Some hospitals, rather than wait 48 hours for cultures to come back as Virginia Mason does, have embraced another breed of tests that may quickly detect debris stuck on scopes after cleaning. The results can come back in five to 10 minutes.


However, those adenosine triphosphate tests are not regulated by the FDA, and the agency said the “ability of these products to predict whether bacteria will survive on a duodenoscope after reprocessing is unknown.”

Other hospitals such as UCLA have returned to the older cleaning method of gas sterilization.

But that approach can pose additional costs because the scopes must typically be sent to an outside facility, and there are concerns that the toxic gas could damage the flexible, lighted scopes over time.

The U.S. Department of Veterans Affairs said it opted against using gas sterilization at its medical centers, in part because of worries about residue harming some cancer patients who may undergo ERCP.

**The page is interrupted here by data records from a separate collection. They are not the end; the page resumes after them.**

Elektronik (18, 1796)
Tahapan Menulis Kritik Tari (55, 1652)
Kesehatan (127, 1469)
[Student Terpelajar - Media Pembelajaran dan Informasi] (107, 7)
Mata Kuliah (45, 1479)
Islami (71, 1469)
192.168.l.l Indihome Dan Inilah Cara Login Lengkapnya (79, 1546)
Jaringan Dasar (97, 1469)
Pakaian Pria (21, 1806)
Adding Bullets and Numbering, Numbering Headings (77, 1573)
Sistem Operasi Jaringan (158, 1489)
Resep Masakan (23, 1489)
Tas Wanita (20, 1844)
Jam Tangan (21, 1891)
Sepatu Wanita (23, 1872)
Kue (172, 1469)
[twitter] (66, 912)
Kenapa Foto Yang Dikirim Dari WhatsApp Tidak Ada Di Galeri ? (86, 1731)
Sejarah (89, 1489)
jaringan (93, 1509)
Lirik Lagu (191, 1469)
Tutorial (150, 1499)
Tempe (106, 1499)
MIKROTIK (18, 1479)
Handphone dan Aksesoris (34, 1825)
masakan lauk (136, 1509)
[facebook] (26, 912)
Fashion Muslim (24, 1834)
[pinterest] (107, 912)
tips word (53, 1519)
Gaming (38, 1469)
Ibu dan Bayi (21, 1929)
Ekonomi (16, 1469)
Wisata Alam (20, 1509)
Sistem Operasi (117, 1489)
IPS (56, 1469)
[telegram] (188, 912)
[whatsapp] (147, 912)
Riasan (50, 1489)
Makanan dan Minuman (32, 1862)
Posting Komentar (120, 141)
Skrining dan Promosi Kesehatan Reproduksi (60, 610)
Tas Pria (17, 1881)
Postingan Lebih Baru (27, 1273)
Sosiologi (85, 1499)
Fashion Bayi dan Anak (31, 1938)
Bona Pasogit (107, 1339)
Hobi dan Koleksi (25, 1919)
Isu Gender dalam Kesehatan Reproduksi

Instead, VA officials said they stepped up employee training to ensure workers are following all the latest cleaning instructions from the FDA and manufacturers.

The VA system performs about 4,500 ERCP procedures annually, and it said a recent investigation hasn’t detected any scope-related infections.


Teresa Wells, director of the VA’s national program office of sterile processing, said she’s wary of adopting new cleaning procedures until the science is more definitive.

“We are once again telling all of our facilities and employees they must follow manufacturers’ guidelines word-for-word and not skip a single step,” Wells said. “We are not going outside the box in any way.”

This uncertainty across the industry has prompted a wider debate over the safety of reusable medical instruments and illustrates the importance of designing devices with patient safety in mind, experts say.

“The problem is not just limited to duodenoscopes,” said Drues, the regulatory consultant. “This could be the tip of the iceberg.”